§ Task requirements
Give back the lines below verbatim, omitting all pictures.

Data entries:

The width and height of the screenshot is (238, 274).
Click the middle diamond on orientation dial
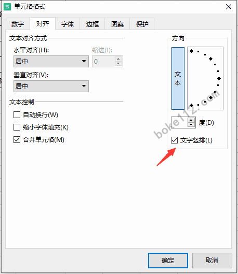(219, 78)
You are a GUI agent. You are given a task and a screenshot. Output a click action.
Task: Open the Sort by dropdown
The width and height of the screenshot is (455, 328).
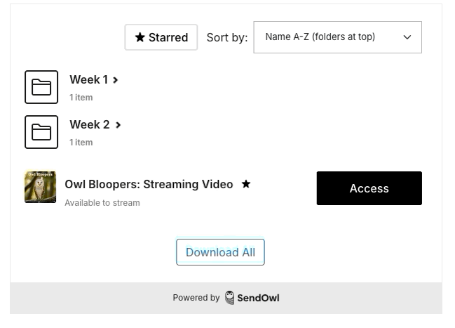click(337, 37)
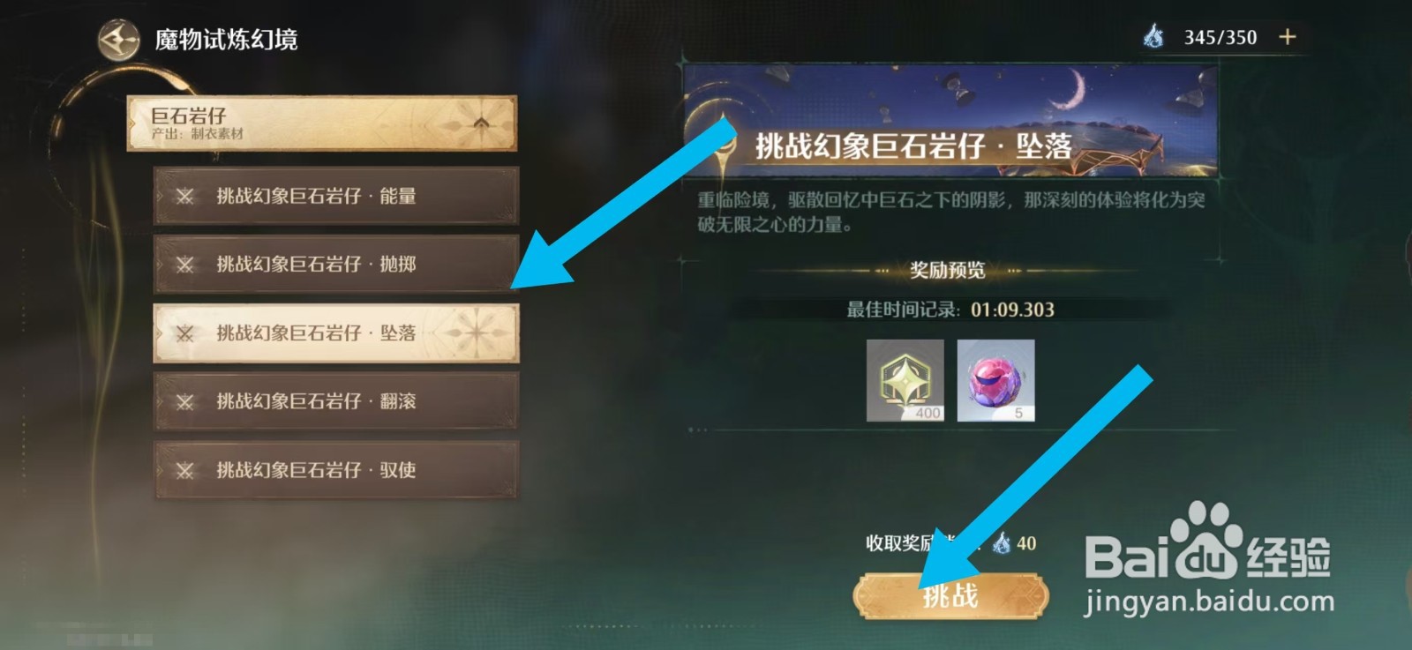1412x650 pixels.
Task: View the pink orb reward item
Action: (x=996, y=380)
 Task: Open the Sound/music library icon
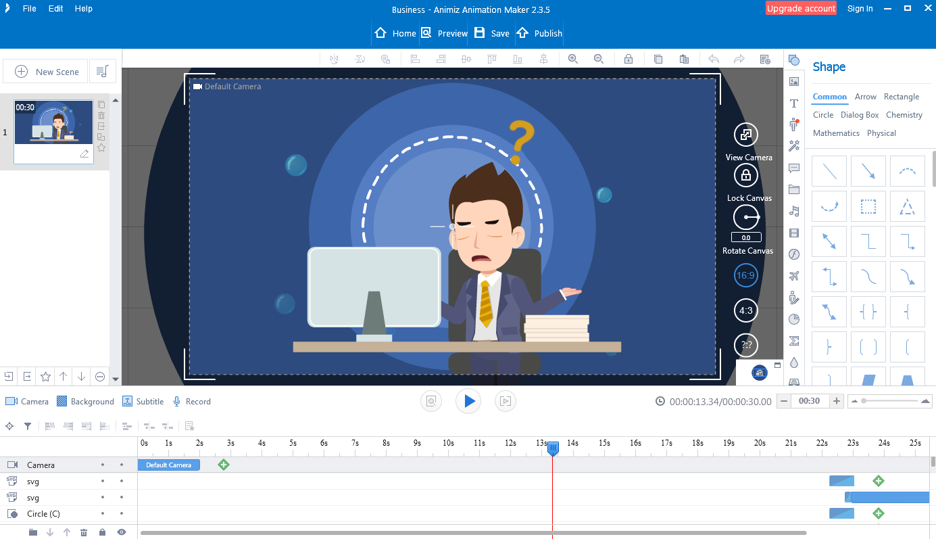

§ Answer to the exercise
The width and height of the screenshot is (238, 274).
Click the middle diamond on orientation dial
(219, 78)
You are a GUI agent. You are given a task and a screenshot. Output a click action.
Task: Open the Sort by dropdown
The width and height of the screenshot is (455, 328).
click(337, 37)
1412x650 pixels.
Task: View the pink orb reward item
Action: (x=996, y=380)
 Task: Open the Sound/music library icon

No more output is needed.